** THE TASK **
Pictures in the listing below are skipped, while the lines from the "Image resolution: width=145" line through the "The width and" line are returned word for word.

** EXERCISE MATERIAL **
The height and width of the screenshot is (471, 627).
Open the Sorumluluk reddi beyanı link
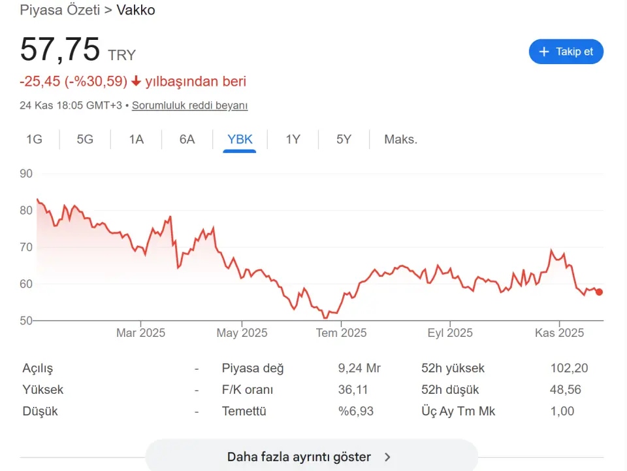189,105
* * *
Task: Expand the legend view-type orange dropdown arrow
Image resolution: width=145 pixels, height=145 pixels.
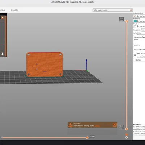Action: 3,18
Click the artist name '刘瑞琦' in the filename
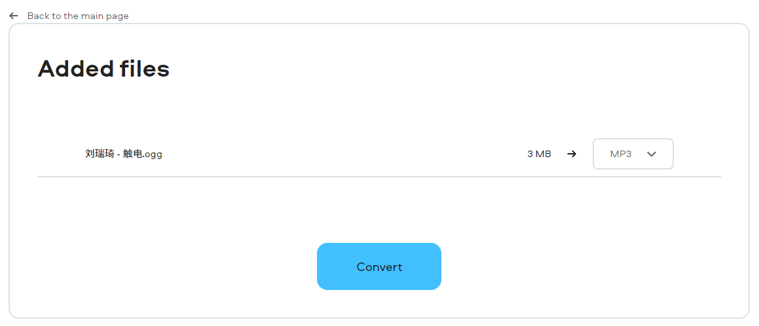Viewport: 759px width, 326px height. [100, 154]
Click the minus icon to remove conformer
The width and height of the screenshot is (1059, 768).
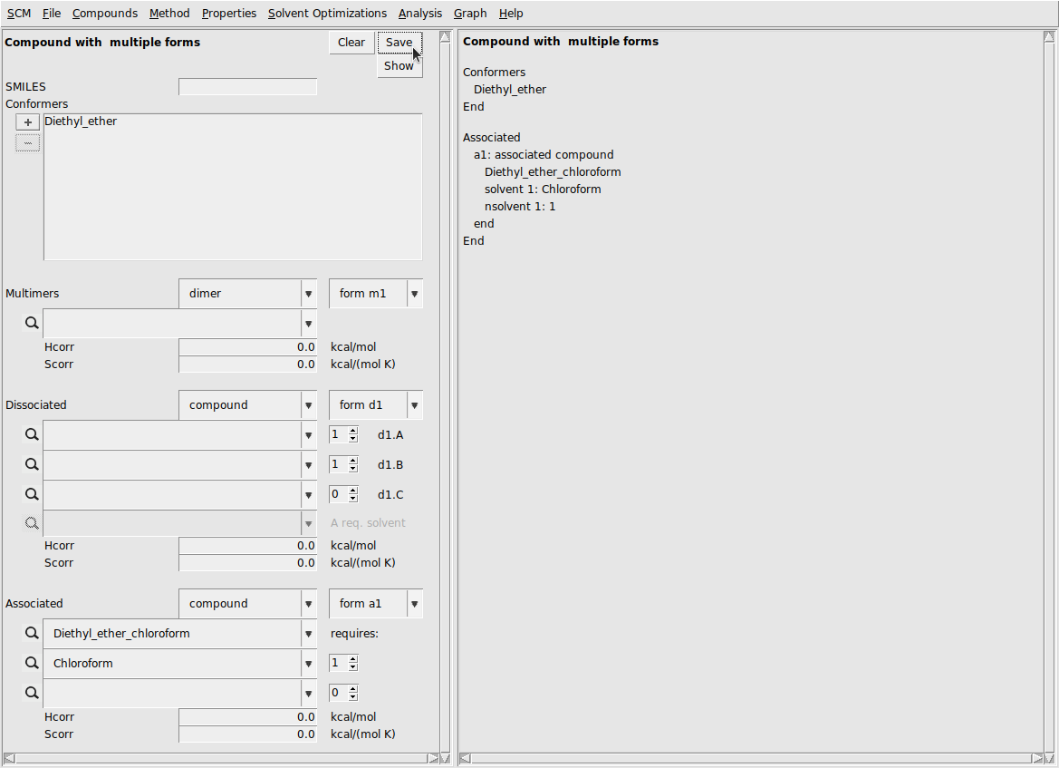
==
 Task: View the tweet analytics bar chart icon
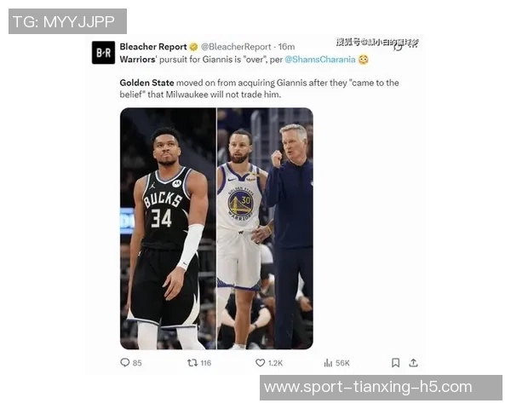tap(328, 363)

** ANSWER BOX **
Image resolution: width=145 pixels, height=145 pixels.
Action: 3,18
Click the artist name '刘瑞琦' in the filename
Viewport: 759px width, 326px height. [100, 154]
Click the minus icon to remove conformer
The width and height of the screenshot is (1059, 768).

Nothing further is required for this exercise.